N° 1108 | du 6 juin 2013

Faits de société

Le 6 juin 2013

La psychiatrie fabrique-t-elle l’anormalité ?

Joël Plantet

Impérialiste, le DSM multiplie les symptômes : que devient le sujet dans une telle explosion d’étiquettes ?

« Sans la reconnaissance humaine de la valeur humaine de la folie, c’est l’homme même qui disparaît », estimait François Tosquelles, psychiatre catalan et fondateur de la psychothérapie institutionnelle. Le fameux DSM (Diagnostic and statistical manual of mental disorders, publié fin mai en France aux éditions Masson) catalogue les symptômes et les critères des troubles mentaux. Revisité tous les dix ans environ, un répertoire de quatre cent cinquante diagnostics se trouve dans le DSM V alors que la première publication du manuel, en 1952, n’en comptait qu’une centaine… Le DSM est abondamment diffusé, enseigné dans les facs de médecine ; en amont des autorisations de mise sur le marché des antidépresseurs, il conditionne aussi les publications dans les revues spécialisées.

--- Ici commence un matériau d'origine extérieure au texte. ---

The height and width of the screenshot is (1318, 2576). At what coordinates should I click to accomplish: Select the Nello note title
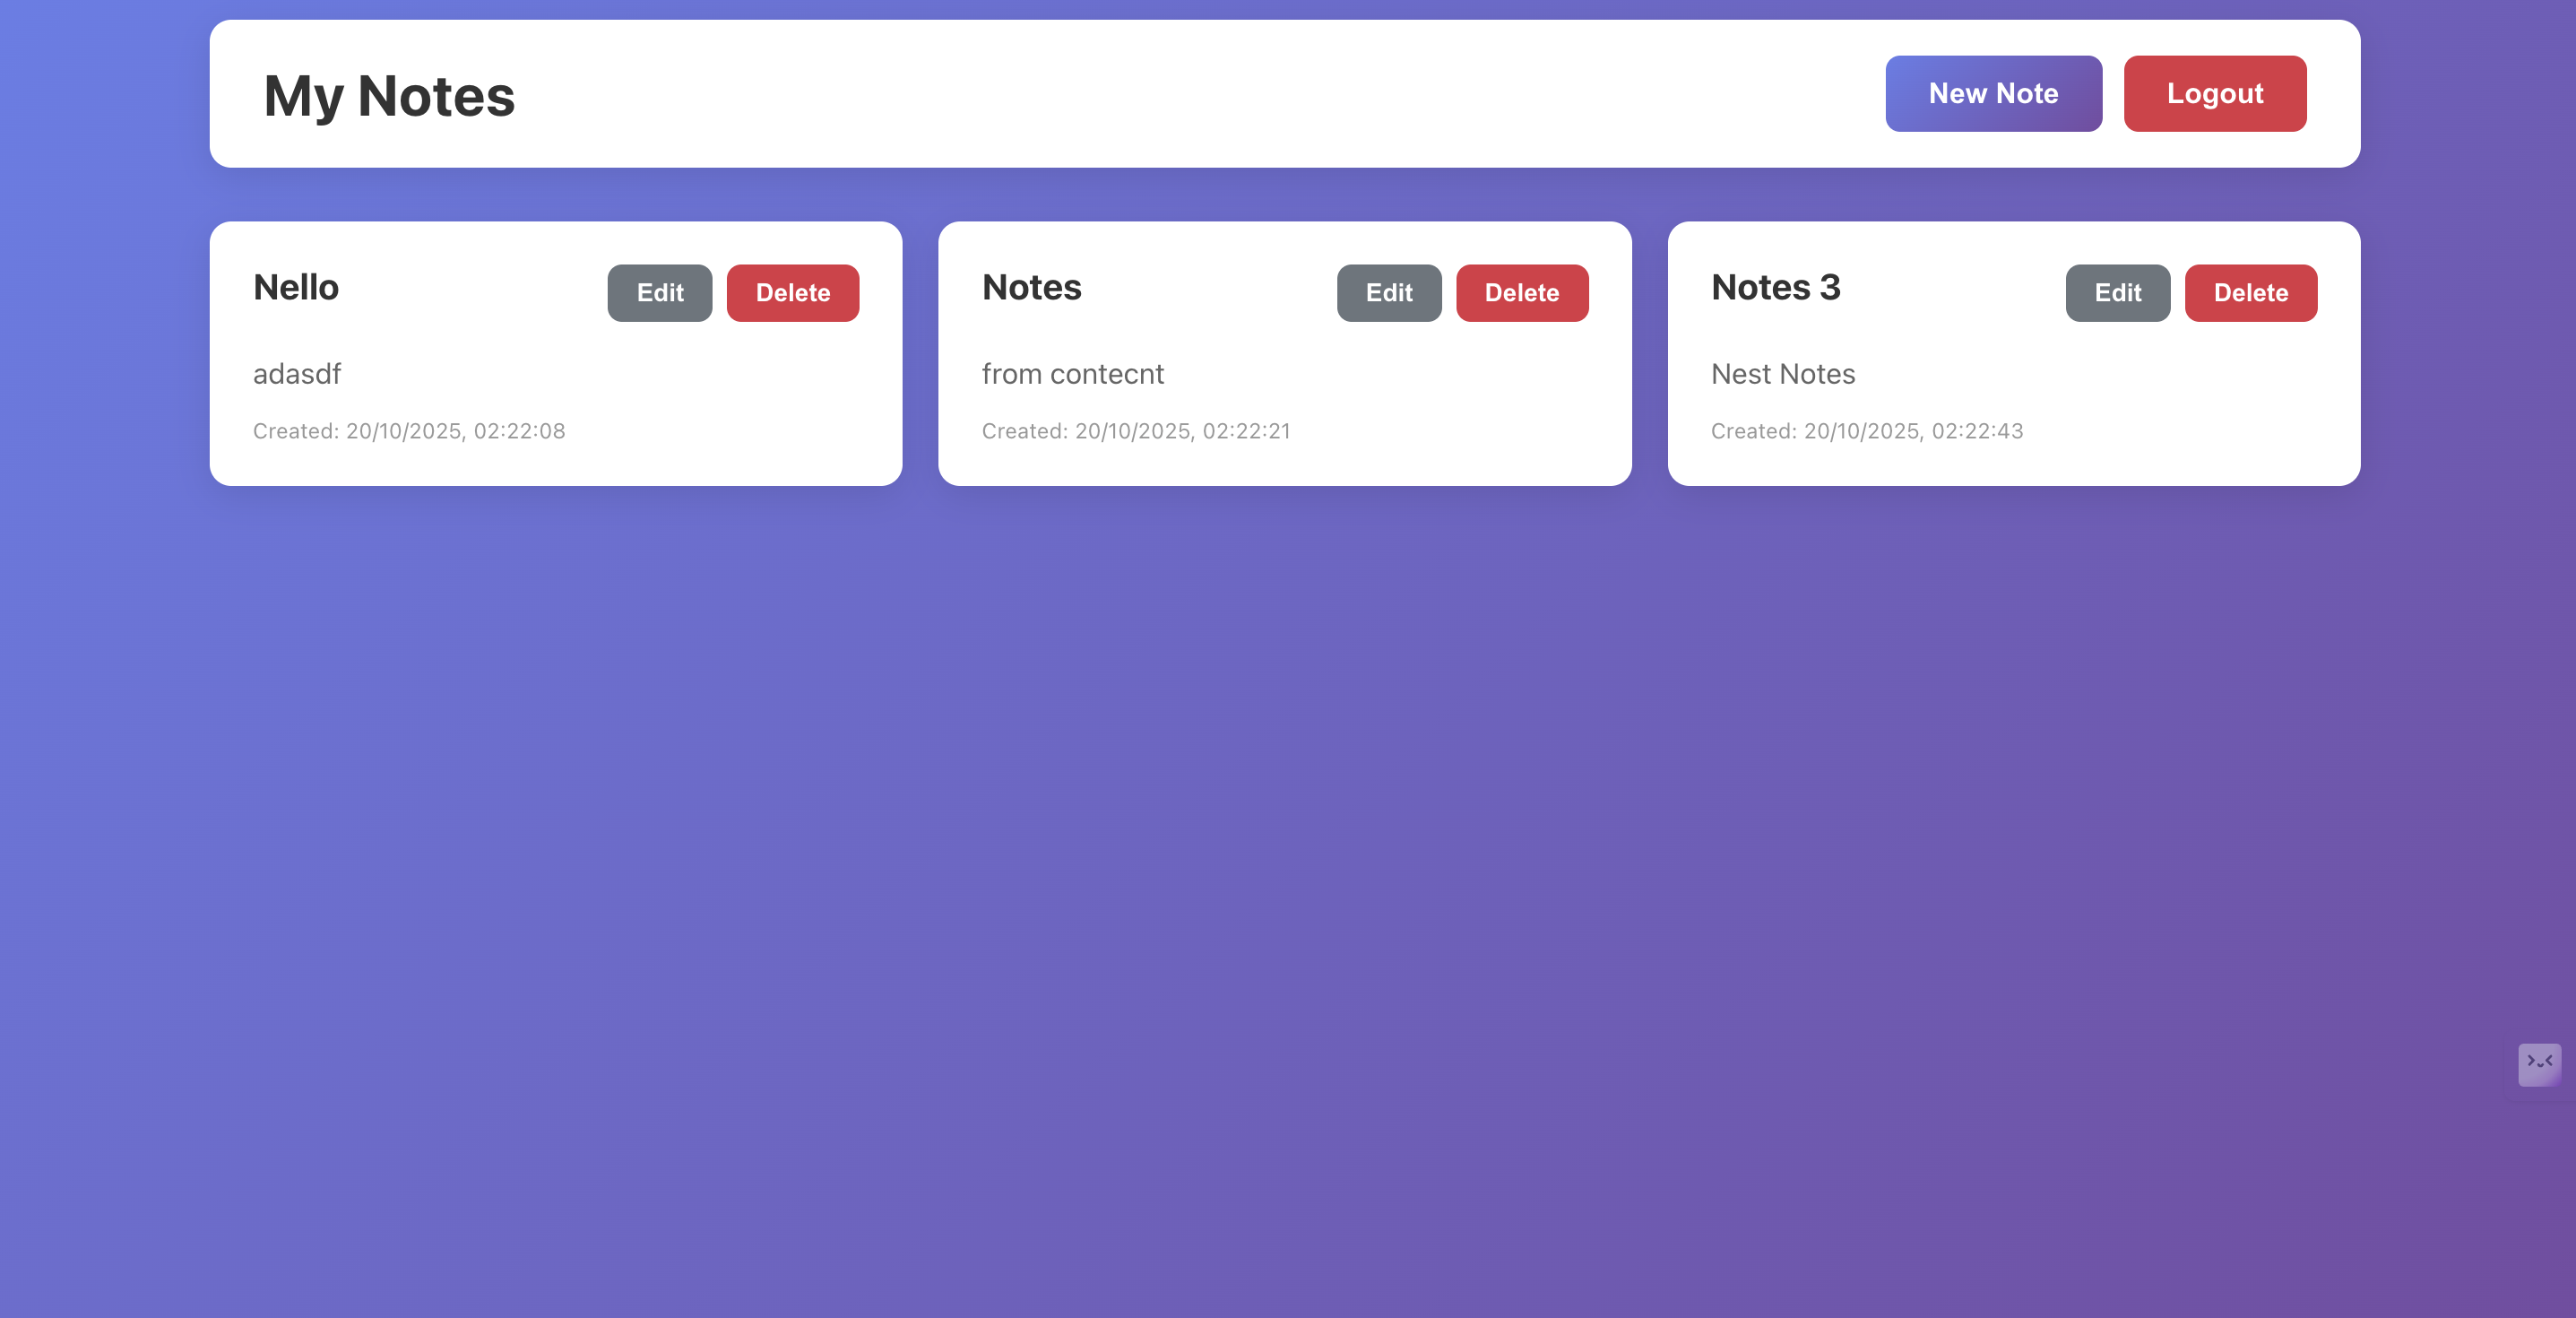coord(296,288)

Psychiatrie à outrance, surdiagnostic, pathologisation de nos vies, triomphe du symptôme, s’indignent les opposants. Jusqu’à présent, par exemple, la notion de deuil pathologique correspondait dans l’ouvrage à une souffrance de plus de deux mois. Or, cette notion n’existait pas dans le DSM III et, dans le DSM V, le délai est réduit à quinze jours… Cette dimension pathologique envahirait nos vies : l’hyperphagie caractérisera désormais certains troubles légers des conduites alimentaires. On voit clairement ce que les lobbies pharmaceutiques peuvent tirer de ces nouveaux dogmes.

Ainsi, l’enfant hyperactif, né dans les années quatre-vingt, engendre un succès inespéré pour certains traitements, telle la Ritaline : selon une étude publiée le 29 mai, le nombre de boîtes vendues a bondi de 70 % en cinq ans. Le marché des psychotropes, lui, se porte extrêmement bien : dans les pays de l’OCDE (organisation de coopération et de développement), la consommation d’antidépresseurs a augmenté en moyenne de 60 % dans la dernière décennie. De même, apparaissent dans cette dernière édition un trouble de dérégulation pour les enfants ayant des colères fréquentes, et une « syllogomanie » caractérisant une difficulté permanente à se départir d’objets. À partir de quelle frontière ?

Pour une psychiatrie respectueuse de l’éthique soignante

De nombreux professionnels se battent pour que la prochaine classification de l’Organisation mondiale de la santé (OMS) sur les maladies mentales, prévue pour 2015, se distingue du DSM. L’Association française fédérative des étudiants en psychiatrie refuse cette référence pour la formation. Lors des Assises citoyennes pour l’hospitalité en psychiatrie et dans le médico-social, organisées les 31 mai et 1er juin à Villejuif (94) par le Collectif des 39 contre la nuit sécuritaire et les Centres d’entraînement aux méthodes d’éducation active (Ceméa), le rapport parlementaire sur la santé mentale, concernant essentiellement les soins sous contrainte, a été présenté par son rapporteur, le député Denys Robillard.

Mais le Collectif a aussi interrogé le président de la République : « Une logique techniciste n’est-elle pas déjà en route dans les autres domaines du soin psychique ? Ce même principe d’uniformisation par voie d’« ordonnance modélisée » ne peut que s’étendre à d’autres catégories de troubles (cernés par le DSM, manuel diagnostique lui aussi éminemment contesté) : à quand une méthode systématisée puis dictée, pour « les dépressifs », pour « les bipolaires », « les schizophrènes », les troubles dus à la souffrance au travail », etc. ? »

Les assises ont plaidé pour une psychiatrie « respectueuse des principes républicains et de l’éthique soignante ». En ces temps incertains où la Haute autorité de santé (HAS) menace d’interdire toute référence à la psychothérapie institutionnelle – de laquelle est né le secteur de l’éducation spécialisée –, la question semble hautement d’actualité.